Applausi alla proiezione stampa (a Venezia non sono una reazione automatica), applausi alla proiezione pubblica serale (qui sì il pubblico è più generoso, anche perché per entrare paga una cinquantina di euro di biglietto e sarà meglio che si diverta): il film è l’americano “Parkland”. A cinquant’anni dall’assassinio di John Fitzgerald Kennedy (22 novembre 1963) ci si torna su in una maniera un po’ nuova. Anche pecrhé gli anniversari, si sa, al di là dei pensieri nobili rendono sempre.

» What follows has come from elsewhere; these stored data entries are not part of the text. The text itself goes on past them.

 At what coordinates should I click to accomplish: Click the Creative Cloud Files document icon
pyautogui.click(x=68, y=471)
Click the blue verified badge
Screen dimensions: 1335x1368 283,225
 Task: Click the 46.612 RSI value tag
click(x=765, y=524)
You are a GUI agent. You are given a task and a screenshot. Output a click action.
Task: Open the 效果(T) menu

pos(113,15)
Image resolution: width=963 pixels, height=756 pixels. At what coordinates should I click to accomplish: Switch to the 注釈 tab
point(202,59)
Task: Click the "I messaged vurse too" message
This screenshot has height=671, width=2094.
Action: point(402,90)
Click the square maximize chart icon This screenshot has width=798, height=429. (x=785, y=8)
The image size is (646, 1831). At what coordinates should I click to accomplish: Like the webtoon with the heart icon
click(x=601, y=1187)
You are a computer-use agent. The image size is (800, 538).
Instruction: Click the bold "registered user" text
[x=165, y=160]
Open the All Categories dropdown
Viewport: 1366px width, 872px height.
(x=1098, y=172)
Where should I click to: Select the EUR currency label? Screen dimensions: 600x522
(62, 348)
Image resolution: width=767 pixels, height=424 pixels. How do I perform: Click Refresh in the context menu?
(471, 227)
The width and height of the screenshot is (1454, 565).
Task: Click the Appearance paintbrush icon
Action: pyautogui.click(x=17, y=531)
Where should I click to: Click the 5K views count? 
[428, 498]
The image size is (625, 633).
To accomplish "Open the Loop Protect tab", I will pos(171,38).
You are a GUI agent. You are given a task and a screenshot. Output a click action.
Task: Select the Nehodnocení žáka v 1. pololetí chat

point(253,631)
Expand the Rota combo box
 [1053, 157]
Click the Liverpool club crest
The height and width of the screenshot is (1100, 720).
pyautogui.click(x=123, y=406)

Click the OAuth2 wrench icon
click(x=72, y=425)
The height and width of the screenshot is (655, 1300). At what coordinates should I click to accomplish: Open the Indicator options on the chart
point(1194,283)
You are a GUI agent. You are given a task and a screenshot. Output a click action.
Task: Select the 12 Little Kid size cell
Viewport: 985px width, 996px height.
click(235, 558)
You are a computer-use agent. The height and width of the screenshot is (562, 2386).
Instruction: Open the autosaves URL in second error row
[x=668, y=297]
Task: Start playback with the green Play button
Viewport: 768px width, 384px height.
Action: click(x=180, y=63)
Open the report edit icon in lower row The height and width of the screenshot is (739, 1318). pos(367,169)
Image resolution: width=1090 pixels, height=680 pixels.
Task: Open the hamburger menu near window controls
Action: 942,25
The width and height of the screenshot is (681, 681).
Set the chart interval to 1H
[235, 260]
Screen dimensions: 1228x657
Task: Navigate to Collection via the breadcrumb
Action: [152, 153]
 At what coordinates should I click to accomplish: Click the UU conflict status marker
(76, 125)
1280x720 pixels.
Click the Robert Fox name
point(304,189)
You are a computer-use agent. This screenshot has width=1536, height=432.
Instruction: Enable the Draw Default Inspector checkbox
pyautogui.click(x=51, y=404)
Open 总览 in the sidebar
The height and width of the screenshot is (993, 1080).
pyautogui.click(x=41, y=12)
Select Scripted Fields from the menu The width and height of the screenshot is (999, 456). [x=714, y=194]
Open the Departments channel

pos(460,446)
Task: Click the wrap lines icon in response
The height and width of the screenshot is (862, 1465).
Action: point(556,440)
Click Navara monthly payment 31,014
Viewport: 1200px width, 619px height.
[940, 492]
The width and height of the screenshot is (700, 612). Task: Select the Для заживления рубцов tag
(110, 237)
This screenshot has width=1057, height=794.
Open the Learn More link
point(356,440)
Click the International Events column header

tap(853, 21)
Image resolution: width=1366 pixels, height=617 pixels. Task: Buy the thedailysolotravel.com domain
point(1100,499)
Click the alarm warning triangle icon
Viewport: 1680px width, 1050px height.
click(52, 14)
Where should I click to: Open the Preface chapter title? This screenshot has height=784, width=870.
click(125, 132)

Sfrugugliando in youtube (basta digitare Abraham Zapruder) compare tra le altre cose un estratto d’epoca di una trasmissione televisiva della WFA TV di Dallas, Texas. Introduce l’intervista all’uomo che ha realizzato una delle riprese più note di sempre. Abraham Zapruder, appunto. Un sarto cinquantottenne, ebreo russo immigrato negli States con la famiglia negli anni ’20, il 22 novembre del ‘63 si trova su un muretto con la sua cinepresa 8mm e riprende il corteo presidenziale di John Fitzgerald Kennedy nel momento fatale. Il filmato mostra la testa del presidente che esplode sotto i colpi del suo assassino (o dei suoi assassini). Di lì in poi quel filmato lo si è visto tutte le volte in cui si è parlato dei fatti. E in rete lo si trova in innumerevoli variazioni (anche se va ricordato che non è l’unico: ne esiste anche uno ripreso dal cosiddetto “reverse angle”).
“Parkland” è in concorso e al di là della buona reazione di stampa e pubblico non sembra avere le carte in regola per competere per il Leone. È convenzionale e un po’ televisivo, ma presenta qualche elemento interessante. Il titolo è preso dal nome del Parkland Memorial Hospital, nel cui reparto d’urgenza venne portato Kennedy morente. Rispetto ai famosi precedenti (su tutti “JFK” di Oliver Stone) si concentra su alcune figure secondarie ma significative: il medico del pronto soccorso Jim Carrico (è l’idolo delle teenager Zac Efron), l’infermiera che era di turno (Marcia Gay Harden), il fratello e la madre di Lee Harvey Oswald, vari poliziotti e agenti che intervennero in prima istanza, e poi proprio Zapruder (interpretato da Paul Giamatti), di cui si ricostruisce la traumatica esperienza: come dicono i titoli di coda, ne restò segnato per sempre. L’attesa a bordo strada, le riprese, lo sviluppo e la consegna del filmato a polizia, servizi segreti e alla rivista Life Magazine (che pagò per pubblicare i fotogrammi in esclusiva).
Il film è girato in maniera naturalistica, ricostruendo i vari eventi dei tre giorni successivi all’assassinio un po’ alla rinfusa, cercando di rendere il caos del momento e anche di dare una luce contemporanea alla violenza: così ha detto Peter Landesman, esordiente alla regia ma con un passato da giornalista d’inchiesta e da corrispondente di guerra (in Kosovo, Pakistan, Afghanistan, Ruanda).
Le scene più intense a mio parere: il coroner texano che vorrebbe effettuare l’autopsia ma viene dissuaso dallo staff di Kennedy (uno dei tanti motivi di mistero nelle tesi più complottistiche); la bara di Kennedy sospinta a forza sull’aereo presidenziale dai suoi uomini completamente in confusione; i funerali paralleli del Presidente e del suo (presunto) assassino Oswald. L’uno in diretta ovunque, l’altro con nessuno disposto a prendere a spalle la bara.
L’impressione è che gli anniversari e le ricorrenze siano una faccenda principalmente mediatica. Film come questo (che resta interessante ma nulla più) o come il documentario di Scola su Fellini si potrebbero girare anche nel quarantottesimo o cinquantatreesimo anniversario della scomparsa (diciannovesimo o ventunesimo o ventiduesimo eccetera nel caso di Fellini). Ma vuoi mettere quanto aumenta il tam tam quando fa cinquanta o venti tondi tondi?